**WORK ITEM**
Please reproduce all entries word for word and omit their pictures.
(Beginning of RECORDS FOR THIS EXERCISE)
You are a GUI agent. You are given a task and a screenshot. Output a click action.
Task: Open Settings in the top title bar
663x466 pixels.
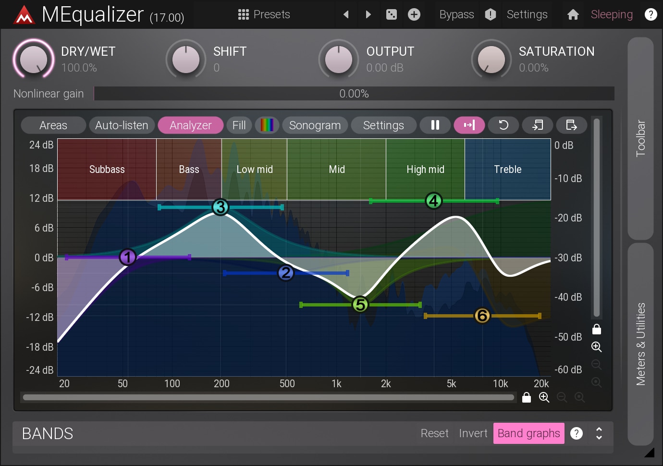[x=527, y=14]
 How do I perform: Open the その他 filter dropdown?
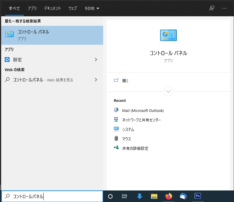tap(92, 8)
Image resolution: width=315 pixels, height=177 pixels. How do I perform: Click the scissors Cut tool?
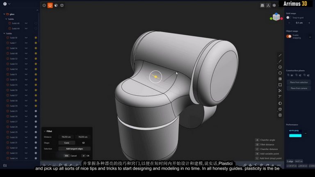tap(280, 91)
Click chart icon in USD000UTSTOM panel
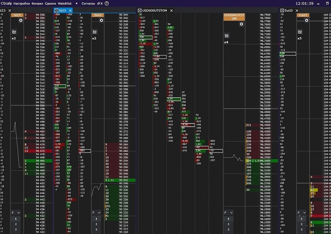The image size is (331, 234). [228, 36]
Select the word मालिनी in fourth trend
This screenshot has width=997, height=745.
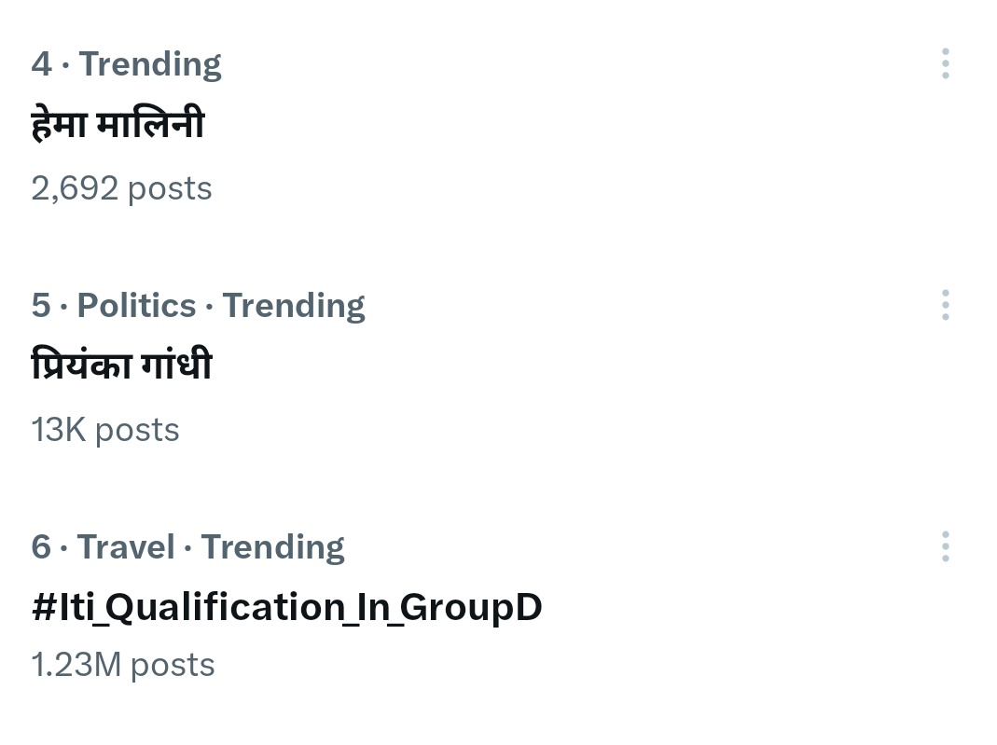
(End of RECORDS FOR THIS EXERCISE)
**COMPLETED TASK**
You are a GUI agent. You are given a task and a screenshot. Output a click action.
Task: Open Settings in the top title bar
663x466 pixels.
[x=527, y=14]
 How do I perform: Open the その他 filter dropdown?
tap(92, 8)
Image resolution: width=315 pixels, height=177 pixels. How do I perform: Click the scissors Cut tool?
tap(280, 91)
Click chart icon in USD000UTSTOM panel
The image size is (331, 234). [228, 36]
Select the word मालिनी in fourth trend
This screenshot has width=997, height=745.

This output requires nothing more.